If you want to look at other files, feel free to edit _fileset_ above using the skimmed datasets here: /store/user/cmsdas/2021/long_exercises/TTGamma/TestFiles

In [None]:
output['TTGamma']['muon_pt'].plot1d(density=True, label='ttgamma');
output['TTbar']['muon_pt'].plot1d(density=True, label='ttbar');
plt.legend();

In [None]:
# plot the electron pT

Now that you've seen some of the basics of histogramming, object cuts, and event selection, let's go through how to apply weights to the histograms.

In [None]:
import uproot
import numpy as np


from coffea.lookup_tools import dense_lookup
from coffea.analysis_tools import Weights

class TTGammaWeights(processor.ProcessorABC):
    def __init__(self):
        
        # There are several utilities within coffea that can help us apply weights and systematics to the code
        # We use uproot to open the root file containing the electron ID scale factors:
        ele_id_file = uproot.open('ttgamma/scalefactors/MuEGammaScaleFactors/ele2016/2016LegacyReReco_ElectronTight_Fall17V2.root')
        # The dense_lookup tools in Coffea make it easy to extract the histogram (named EGamma_SF2D in this case)
        # with the weights and their errors:
        self.ele_id_sf = dense_lookup.dense_lookup(
            ele_id_file["EGamma_SF2D"].values(),
            (
                ele_id_file["EGamma_SF2D"].axis(0).edges(),
                ele_id_file["EGamma_SF2D"].axis(1).edges()
            )
        )
        self.ele_id_err = dense_lookup.dense_lookup(
            ele_id_file["EGamma_SF2D"].variances()**0.5,
            (
                ele_id_file["EGamma_SF2D"].axis(0).edges(),
                ele_id_file["EGamma_SF2D"].axis(1).edges()
            )
        )
        
        # We can also pre-define our histograms as shown below, but each process() call
        # needs to create a "fresh" copy of the histogram or else you will count events multiple times
        # when the outputs are merged by the coffea tools. That's why we define the `make_output` factory function

        # The systematic axis will be used to keep track of whether we are using the nominal weights
        # or the weights shifted up/down by their errors
        systematic_axis = hist.axis.StrCategory([], name="systematic", label="Systematic uncertainty", growth=True)
        
        ele_pt_axis  = hist.axis.Regular(40, 0, 200, name="pt", label="Electron $p_{T}$ [GeV]")

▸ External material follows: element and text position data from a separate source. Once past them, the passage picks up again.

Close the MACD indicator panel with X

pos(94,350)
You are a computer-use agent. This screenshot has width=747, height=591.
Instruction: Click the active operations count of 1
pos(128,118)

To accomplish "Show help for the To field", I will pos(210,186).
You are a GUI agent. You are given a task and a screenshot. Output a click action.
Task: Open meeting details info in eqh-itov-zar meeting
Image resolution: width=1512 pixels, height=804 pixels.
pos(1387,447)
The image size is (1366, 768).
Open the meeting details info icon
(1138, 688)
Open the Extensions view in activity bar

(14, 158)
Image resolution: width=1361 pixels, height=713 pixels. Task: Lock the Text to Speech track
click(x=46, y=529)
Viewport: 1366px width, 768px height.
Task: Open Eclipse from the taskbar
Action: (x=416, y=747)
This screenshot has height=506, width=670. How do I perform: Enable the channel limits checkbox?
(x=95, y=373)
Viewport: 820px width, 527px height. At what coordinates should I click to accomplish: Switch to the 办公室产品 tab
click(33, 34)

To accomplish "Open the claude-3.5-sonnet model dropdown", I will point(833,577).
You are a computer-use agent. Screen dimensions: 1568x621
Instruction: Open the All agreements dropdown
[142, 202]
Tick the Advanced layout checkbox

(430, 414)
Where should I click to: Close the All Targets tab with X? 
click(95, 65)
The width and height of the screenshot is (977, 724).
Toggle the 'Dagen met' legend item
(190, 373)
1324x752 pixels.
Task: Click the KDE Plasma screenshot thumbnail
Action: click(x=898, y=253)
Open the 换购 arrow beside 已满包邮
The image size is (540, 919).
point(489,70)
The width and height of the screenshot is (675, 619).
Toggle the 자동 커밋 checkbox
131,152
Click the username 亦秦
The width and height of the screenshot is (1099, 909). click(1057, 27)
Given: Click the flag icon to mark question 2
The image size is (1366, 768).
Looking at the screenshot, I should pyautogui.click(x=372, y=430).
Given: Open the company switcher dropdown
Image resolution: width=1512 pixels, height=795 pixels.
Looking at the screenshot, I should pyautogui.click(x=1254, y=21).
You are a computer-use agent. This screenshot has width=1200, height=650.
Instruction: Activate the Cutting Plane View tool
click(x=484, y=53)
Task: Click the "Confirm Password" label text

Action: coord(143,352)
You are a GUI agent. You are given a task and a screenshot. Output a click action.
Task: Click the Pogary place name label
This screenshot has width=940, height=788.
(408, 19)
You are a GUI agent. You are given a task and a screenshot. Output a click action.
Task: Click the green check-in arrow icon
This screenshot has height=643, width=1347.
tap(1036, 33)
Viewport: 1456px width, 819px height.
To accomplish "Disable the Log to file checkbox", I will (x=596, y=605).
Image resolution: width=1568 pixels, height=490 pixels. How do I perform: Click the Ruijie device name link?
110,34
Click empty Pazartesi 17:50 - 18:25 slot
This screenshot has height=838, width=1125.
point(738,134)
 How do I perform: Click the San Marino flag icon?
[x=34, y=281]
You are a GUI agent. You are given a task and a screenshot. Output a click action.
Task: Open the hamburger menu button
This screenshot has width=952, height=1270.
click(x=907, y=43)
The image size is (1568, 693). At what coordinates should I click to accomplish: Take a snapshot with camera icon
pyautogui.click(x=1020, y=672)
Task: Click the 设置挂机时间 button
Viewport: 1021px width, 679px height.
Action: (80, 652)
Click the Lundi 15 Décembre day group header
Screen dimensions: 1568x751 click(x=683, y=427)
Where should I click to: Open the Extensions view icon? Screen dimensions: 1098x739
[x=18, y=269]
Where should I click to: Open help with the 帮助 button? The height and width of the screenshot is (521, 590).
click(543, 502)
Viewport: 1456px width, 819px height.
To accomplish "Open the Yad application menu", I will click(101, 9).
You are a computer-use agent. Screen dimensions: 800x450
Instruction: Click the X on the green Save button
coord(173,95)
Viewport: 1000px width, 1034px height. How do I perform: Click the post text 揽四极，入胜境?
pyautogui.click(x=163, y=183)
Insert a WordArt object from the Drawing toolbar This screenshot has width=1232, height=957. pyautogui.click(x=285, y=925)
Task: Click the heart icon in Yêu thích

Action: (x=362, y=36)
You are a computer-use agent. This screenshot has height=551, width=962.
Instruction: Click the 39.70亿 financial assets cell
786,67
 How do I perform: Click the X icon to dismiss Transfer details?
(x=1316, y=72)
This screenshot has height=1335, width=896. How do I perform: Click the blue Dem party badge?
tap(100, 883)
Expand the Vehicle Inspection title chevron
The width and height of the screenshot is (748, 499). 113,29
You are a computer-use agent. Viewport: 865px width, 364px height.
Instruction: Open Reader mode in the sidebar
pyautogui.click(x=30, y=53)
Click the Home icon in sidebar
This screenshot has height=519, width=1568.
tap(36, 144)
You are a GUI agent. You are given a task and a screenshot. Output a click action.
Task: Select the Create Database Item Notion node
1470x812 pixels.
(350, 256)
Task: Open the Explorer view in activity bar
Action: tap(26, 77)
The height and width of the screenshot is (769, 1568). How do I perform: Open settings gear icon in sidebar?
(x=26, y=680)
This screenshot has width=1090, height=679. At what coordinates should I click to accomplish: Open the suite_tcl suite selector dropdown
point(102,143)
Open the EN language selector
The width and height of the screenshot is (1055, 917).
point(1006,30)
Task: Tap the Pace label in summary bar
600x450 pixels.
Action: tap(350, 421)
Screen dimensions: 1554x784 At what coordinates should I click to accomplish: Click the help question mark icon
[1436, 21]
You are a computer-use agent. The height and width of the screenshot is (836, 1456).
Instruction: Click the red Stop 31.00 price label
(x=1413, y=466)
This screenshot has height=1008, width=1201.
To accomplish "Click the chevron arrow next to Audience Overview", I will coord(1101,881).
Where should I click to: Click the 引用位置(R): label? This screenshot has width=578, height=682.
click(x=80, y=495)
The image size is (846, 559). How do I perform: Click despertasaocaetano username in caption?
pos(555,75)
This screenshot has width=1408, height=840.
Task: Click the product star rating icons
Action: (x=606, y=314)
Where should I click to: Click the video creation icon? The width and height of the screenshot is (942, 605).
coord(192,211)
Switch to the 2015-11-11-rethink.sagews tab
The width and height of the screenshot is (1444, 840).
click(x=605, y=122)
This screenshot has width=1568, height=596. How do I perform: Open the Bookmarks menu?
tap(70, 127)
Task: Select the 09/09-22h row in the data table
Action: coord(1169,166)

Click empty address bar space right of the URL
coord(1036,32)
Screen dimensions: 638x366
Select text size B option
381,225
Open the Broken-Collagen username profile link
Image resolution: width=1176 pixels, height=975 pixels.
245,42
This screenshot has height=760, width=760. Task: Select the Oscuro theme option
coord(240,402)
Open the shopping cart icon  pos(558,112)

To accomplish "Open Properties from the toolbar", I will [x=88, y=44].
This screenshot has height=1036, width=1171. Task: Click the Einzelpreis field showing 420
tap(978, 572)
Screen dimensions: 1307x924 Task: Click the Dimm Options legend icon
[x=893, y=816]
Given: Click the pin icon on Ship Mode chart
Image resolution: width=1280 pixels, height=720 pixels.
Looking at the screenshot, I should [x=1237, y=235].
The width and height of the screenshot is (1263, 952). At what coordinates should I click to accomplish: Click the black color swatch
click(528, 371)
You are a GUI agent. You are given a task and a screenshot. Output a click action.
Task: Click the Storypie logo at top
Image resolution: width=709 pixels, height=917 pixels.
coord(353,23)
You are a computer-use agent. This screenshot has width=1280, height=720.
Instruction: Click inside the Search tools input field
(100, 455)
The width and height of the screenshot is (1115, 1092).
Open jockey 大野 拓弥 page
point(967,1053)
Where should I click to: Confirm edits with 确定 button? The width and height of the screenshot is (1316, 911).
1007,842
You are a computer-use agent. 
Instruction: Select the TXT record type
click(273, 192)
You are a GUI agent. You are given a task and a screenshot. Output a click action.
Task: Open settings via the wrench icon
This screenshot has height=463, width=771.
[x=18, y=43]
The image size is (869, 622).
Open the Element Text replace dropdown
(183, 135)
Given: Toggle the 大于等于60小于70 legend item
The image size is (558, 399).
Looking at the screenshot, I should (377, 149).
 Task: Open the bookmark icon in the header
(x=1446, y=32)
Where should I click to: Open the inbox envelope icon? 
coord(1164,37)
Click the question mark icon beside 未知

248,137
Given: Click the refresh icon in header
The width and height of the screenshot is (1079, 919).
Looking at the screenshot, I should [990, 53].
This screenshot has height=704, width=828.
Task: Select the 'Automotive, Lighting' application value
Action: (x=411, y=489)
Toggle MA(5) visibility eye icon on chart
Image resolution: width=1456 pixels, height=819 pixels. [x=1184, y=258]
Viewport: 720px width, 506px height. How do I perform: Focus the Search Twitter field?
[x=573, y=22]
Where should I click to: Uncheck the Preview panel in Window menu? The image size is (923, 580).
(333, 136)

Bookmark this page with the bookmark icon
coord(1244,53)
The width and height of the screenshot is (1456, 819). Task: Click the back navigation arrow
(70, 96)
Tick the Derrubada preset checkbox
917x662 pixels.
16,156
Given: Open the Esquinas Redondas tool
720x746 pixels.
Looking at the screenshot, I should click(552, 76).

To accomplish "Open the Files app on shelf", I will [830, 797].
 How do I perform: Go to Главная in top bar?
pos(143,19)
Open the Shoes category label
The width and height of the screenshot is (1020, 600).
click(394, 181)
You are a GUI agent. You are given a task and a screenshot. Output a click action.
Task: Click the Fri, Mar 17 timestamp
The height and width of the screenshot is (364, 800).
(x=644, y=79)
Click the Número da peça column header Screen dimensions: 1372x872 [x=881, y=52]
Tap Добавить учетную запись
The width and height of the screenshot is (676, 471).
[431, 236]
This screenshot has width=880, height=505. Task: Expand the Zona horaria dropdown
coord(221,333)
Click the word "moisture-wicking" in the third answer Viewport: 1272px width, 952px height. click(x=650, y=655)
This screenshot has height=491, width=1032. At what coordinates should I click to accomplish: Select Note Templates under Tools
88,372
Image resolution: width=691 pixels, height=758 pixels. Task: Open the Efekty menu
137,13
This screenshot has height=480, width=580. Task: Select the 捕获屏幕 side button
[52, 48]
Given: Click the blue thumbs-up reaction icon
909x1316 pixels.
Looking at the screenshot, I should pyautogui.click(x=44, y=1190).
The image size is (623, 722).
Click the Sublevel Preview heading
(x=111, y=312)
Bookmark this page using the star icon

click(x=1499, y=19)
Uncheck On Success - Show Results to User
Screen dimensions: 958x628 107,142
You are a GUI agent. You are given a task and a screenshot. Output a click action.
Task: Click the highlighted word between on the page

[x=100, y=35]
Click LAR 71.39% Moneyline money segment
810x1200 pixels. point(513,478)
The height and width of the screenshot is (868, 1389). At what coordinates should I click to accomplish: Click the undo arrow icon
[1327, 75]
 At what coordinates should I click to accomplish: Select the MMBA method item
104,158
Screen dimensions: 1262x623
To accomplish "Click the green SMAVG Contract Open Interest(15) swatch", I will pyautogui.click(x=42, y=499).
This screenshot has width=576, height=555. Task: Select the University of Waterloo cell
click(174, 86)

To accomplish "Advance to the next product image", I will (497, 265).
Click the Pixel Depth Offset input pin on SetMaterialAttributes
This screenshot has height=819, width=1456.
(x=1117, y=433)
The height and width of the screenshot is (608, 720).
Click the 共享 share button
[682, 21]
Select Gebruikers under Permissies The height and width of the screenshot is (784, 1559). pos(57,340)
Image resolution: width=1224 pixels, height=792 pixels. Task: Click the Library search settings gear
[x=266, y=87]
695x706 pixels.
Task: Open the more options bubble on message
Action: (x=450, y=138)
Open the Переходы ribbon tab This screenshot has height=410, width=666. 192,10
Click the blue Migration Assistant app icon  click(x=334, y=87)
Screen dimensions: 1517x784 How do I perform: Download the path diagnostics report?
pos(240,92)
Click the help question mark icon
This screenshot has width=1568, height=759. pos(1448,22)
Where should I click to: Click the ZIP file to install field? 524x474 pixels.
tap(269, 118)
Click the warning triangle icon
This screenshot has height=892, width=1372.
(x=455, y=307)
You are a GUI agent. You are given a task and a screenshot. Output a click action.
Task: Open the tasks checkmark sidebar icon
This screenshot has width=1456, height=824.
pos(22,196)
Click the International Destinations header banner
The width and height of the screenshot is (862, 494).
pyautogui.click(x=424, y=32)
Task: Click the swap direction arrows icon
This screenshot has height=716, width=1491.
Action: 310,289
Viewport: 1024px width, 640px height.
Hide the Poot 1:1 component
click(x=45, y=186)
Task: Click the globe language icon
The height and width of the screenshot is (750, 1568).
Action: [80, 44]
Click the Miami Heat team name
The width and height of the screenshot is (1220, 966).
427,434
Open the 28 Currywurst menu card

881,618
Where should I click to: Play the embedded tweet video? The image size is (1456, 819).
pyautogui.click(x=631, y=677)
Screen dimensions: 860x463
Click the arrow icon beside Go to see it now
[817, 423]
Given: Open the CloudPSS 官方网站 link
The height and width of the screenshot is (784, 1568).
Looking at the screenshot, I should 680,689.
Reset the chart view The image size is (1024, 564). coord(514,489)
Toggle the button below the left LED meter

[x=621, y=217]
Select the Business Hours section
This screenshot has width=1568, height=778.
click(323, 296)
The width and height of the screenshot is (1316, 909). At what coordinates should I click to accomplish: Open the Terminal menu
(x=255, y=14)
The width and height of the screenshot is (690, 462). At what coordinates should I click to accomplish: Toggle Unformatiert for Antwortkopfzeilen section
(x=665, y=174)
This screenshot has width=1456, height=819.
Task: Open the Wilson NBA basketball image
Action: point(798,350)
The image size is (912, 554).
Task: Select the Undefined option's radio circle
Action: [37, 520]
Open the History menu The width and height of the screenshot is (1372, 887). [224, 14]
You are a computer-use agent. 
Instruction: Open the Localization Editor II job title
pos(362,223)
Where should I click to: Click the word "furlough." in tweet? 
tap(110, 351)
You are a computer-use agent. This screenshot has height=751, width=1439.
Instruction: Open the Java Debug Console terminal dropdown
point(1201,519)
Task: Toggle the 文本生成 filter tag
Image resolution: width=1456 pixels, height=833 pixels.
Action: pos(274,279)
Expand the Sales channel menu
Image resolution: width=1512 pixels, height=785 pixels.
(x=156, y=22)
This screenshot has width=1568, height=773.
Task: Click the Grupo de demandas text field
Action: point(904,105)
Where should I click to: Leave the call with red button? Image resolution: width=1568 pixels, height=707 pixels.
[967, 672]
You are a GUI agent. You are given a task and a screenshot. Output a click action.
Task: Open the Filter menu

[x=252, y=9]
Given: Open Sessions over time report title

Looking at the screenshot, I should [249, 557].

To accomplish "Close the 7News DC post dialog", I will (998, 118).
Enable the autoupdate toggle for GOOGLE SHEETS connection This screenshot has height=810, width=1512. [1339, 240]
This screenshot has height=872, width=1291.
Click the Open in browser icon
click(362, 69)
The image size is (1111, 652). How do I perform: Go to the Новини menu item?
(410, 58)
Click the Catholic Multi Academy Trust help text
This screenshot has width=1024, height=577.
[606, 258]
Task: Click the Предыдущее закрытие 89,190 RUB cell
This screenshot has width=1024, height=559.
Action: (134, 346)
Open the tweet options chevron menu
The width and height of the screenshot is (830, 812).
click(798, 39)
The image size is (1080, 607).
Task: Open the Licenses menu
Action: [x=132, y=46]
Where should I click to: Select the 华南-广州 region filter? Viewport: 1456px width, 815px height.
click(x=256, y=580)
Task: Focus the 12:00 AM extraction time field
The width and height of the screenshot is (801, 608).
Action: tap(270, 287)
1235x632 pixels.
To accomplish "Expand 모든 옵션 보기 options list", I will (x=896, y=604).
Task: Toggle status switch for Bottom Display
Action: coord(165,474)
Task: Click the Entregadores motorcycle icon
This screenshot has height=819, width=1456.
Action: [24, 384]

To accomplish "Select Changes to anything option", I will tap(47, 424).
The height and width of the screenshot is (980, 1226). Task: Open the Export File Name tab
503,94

        self.make_output = lambda: {
            'ele_pt' : hist.Hist(systematic_axis, ele_pt_axis),
        }

    def process(self, events):

        output = self.make_output()

        dataset = events.metadata['dataset']

        electrons = events.Electron
        
        #Define tight electron selection
        electronSelectTight = (
            (electrons.pt>35) & 
            (abs(electrons.eta)<2.1) & 
            ((abs(electrons.eta) < 1.4442) | (abs(electrons.eta) > 1.566)) &      
            (electrons.cutBased>=4)
        )
        # Apply selection
        tightElectron = electrons[electronSelectTight]
        #Define event selection
        eventSelection = (ak.num(tightElectron) == 1)


        # Here, we look up the scale factors and errors for each electron using the electron eta and pt
        eleID = self.ele_id_sf(tightElectron.eta, tightElectron.pt)
        eleIDerr = self.ele_id_err(tightElectron.eta, tightElectron.pt)
        
        #To get an event-level weight, multiply the SF for each electron in the event
            # SF : scale factor
        #The axis=-1 option means we are multiplying the innermost values (electrons per event in this case)
        eleSF = ak.prod(eleID, axis=-1) # product of elements along axis
        eleSFUp = ak.prod(eleID+eleIDerr, axis=-1)
        eleSFDown = ak.prod(eleID-eleIDerr, axis=-1)
        print(eleSF, eleSFUp, eleSFDown)
    
        # The Weights object is a container that handles the bookkeeping 
        # for event weights and associated systematic shifts.
        # The argument for the Weights object is the number of events we are processing
        weights = Weights(len(events))

        # Add the ele ID SF to the weights object
        weights.add('eleEffWeight',weight=eleSF,weightUp=eleSFUp,weightDown=eleSFDown)
        
        systList = ['noweight','nominal','eleEffWeightUp','eleEffWeightDown']

        for syst in systList:
           
            weightSyst = syst
            if syst=='nominal':
                weightSyst=None
                
            if syst=='noweight':
                evtWeight = np.ones(len(events))
            else:
                evtWeight = weights.weight(weightSyst) # overall event weight
                
            output['ele_pt'].fill(
                systematic=syst,
                pt=ak.flatten(tightElectron[eventSelection].pt),
                weight=evtWeight[eventSelection]
            )
           
        return {dataset: output}

    def postprocess(self, accumulator):
        return accumulator

In [None]:
# Define files to run over
fileset = {
    "TTGamma": [
        "root://cmseos.fnal.gov//store/user/cmsdas/2021/long_exercises/TTGamma/TestFiles/TTGamma_1l.root"
    ],
}


# Run Coffea code using uproot
output = processor.run_uproot_job(
    fileset,
    "Events",
    TTGammaWeights(),
    processor.iterative_executor,
    {"schema": NanoAODSchema},
)

In [None]:
output.items()

In [None]:
# Plot the pt distributions for each of the different systematics
fig, ax = plt.subplots(figsize=(10,10))
output['TTGamma']['ele_pt'].plot1d(overlay='systematic');
plt.legend();

In [None]:
ak.prod([[1,2,3],[4,5]], axis=-1)

In [None]:
ak.prod([])

In [None]:
import ttgamma.scalefactors as sf

In [None]:
sf.ele_id_sf # same as below

In [None]:
TTGammaWeights().ele_id_sf